A New Beginning
The very first post I wrote for my blog, I wrote while sitting in my car, pulled off the side of some canyon road. It was towards the beginning of summer, and I was a little dehydrated but very happy.
It’s only been a little over a year, but here I am again. Sitting in my car (a different car, but same make and model), computer on my lap, and empty water bottle beside me. It’s nearing the end of summer, and so much has changed in the last year or so. One of the things that has changed, is my blog name. When I first posted, I posted on Basket of Books. Now I’m posting on Lucy’s Pages. It’s still the same blog (I still have all my old content here), but… in a way… it’s completely different.
I’ve been thinking about changing this blog (and my life??) up for a while. I felt trapped with Basket of Books—like I had to be a book blogger and could be nothing else. It got to the point where I just didn’t have the energy to post anymore. I had so many big plans, so many things I wanted to do when I started this blog, but they didn’t fit with the aesthetic of being a ‘Book Blogger.’
Hence, the change.
I came to the realization, just a couple weeks back, that I should take hold of the things I want and let go of the things that are holding me back. For example, I want to post about music, cars, life, art, food, dreams, etc. I am still a writer, first and foremost, and a book dragon in every sense of the word (aka, I hoard books). But I am also so much more. So, I’m letting myself be more.
I still need to organize all my old posts, and figure out where certain content goes, but here it is. Here is Lucy’s Pages, where I write about anything and all things Lucy.

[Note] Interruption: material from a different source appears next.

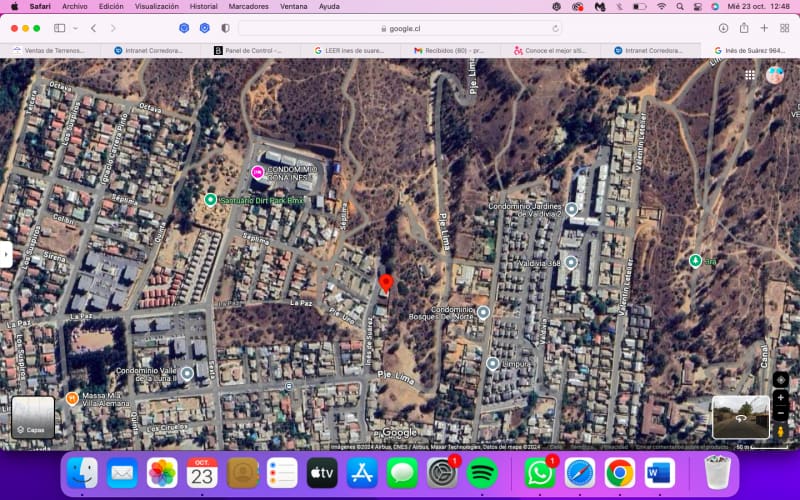800x500 pixels.
Task: Click the Santuario Dirt Park Bmx label
Action: coord(262,201)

Maybe it’s a little ridiculous that I needed to change my blog name to let myself write about the things I want, but I don’t care.

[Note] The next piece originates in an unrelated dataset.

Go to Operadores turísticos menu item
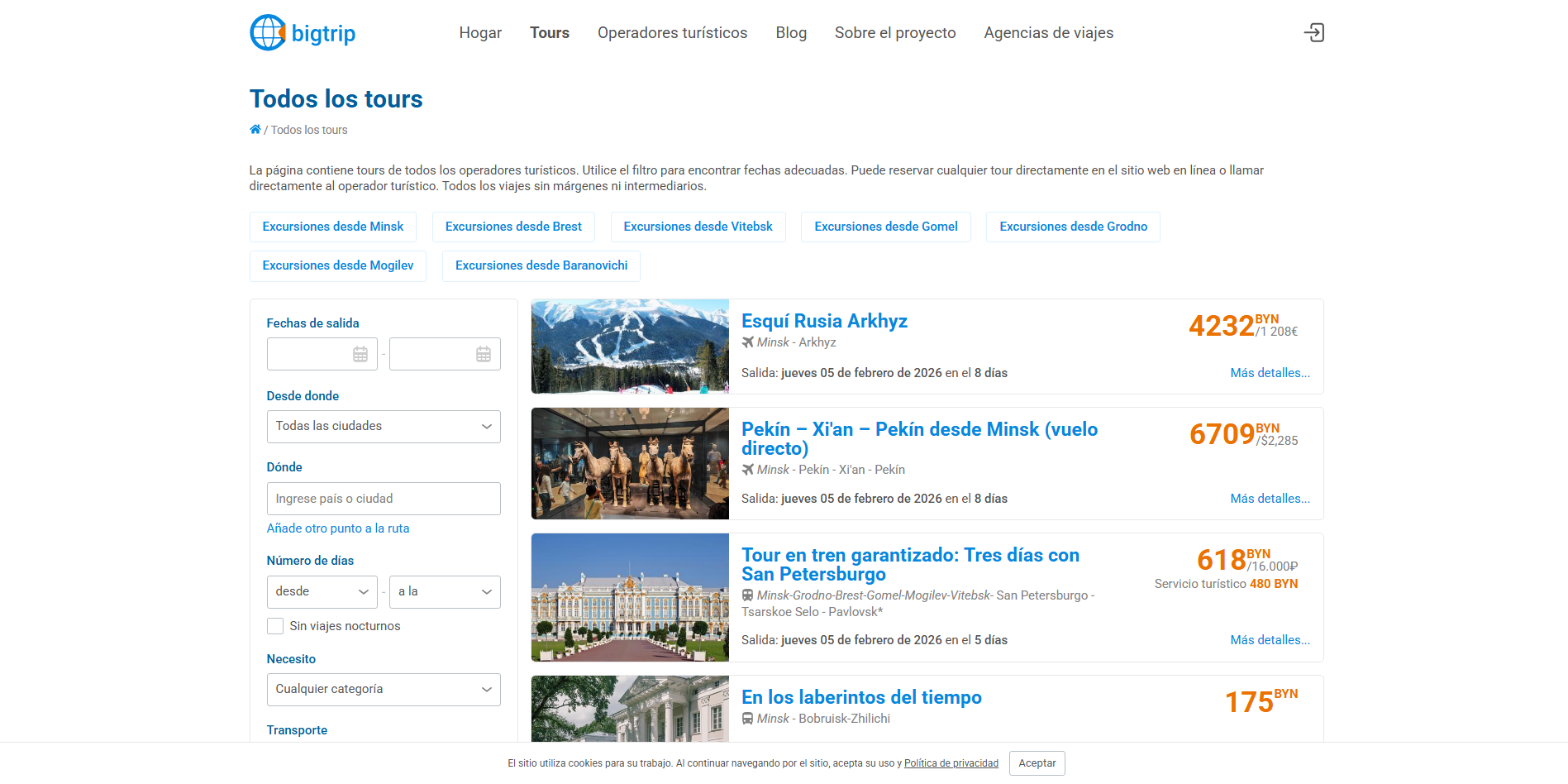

I’m trying to adopt this idea that I should do the things I want to do (and get rid of the things that are in my way) into every aspect of my life that I can. I’m taking chances and teaching myself that it’s okay to throw myself into uncharted territories. If nothing comes of any of this, it won’t matter because I’ll have at least tried. I don’t want to look back and regret the decisions I made because I thought they would be safer, or less hassle, or more on par with the status quo.
I’m done with all of that, and I challenge you to be too.
Please take some time, if you’ve read this far, to answer these three questions in the comments or even an email or private message:
- What is in the way of your happiness and growth right now?
- Why are you holding onto it?
- What do you think would happen if you let go?
It’s never too late to look at your life and decide to do what will make you truly happy. We are all learning. We are all growing. We will all become something more than what we are right now.
I hope you’re having a lovely day.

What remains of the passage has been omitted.